In the illustrated example, the printed circuit board 32 comprises several portions, which are, here, connected to each other by a communication bus. The communication buses are not represented. Optionally, one or more portions of the printed circuit board 32 are flexible. Alternatively, the printed circuit board 32 includes several portions that are not connected to each other by the communication buses. Alternatively, the printed circuit board 32 is in one piece.

The casing 30 includes a front sub-assembly 100. By extension, the sub-assembly 100 belongs to the control unit 20. The front sub-assembly 100 comprises a central portion 102, which is generally flat, which presents a front side 102A and a rear side 102B opposite the front side 102A. The central portion 102 is here configured to receive at least one human machine interface element 104. The front side 102A of the central portion 102 is preferably oriented according to the forward direction D22. A human machine interface is also referred to by its acronym HMI. The human machine interface elements 104 are also simply noted as “HMI elements” 104. In the illustrated example, the central portion 102 comprises several HMI elements 104. The HMI elements 104 here include three indicator lights 104A, a transparent portion 104B, through which a screen can be observed, and four buttons 104C. These examples are not limiting, the type, number, and arrangement of the HMI elements 104 can be changed during the design of the front sub-assembly 100.

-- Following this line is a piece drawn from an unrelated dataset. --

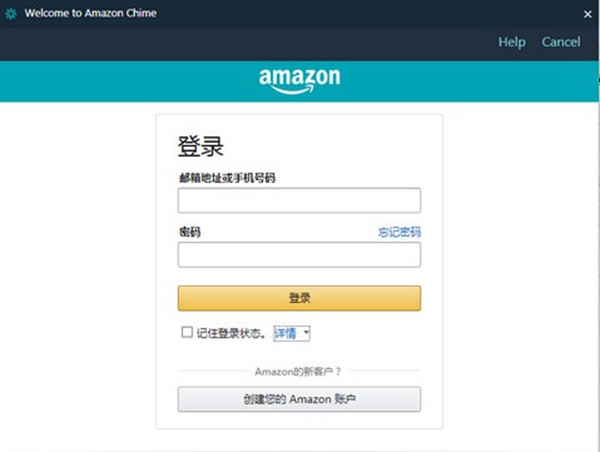Click the Amazon logo in teal banner

click(x=300, y=80)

The front sub-assembly 100 is assembled to the rest of the control unit 20, in particular to the casing 30, in a reversible manner. It is thus possible to replace the front sub-assembly 100 in case of malfunction. The central portion 102 thus forms a portion of the front face 22 of the control unit 120.

The control unit 20 comprises a connection module 300, which is received in a connection housing 301 provided in the rest of the control unit 20, in an assembled position of the connection module 300. By extension, the control unit 20 is in a so-called assembled configuration. The connection housing 301 is provided recessed from the front plane P22 and opens onto the front face 22.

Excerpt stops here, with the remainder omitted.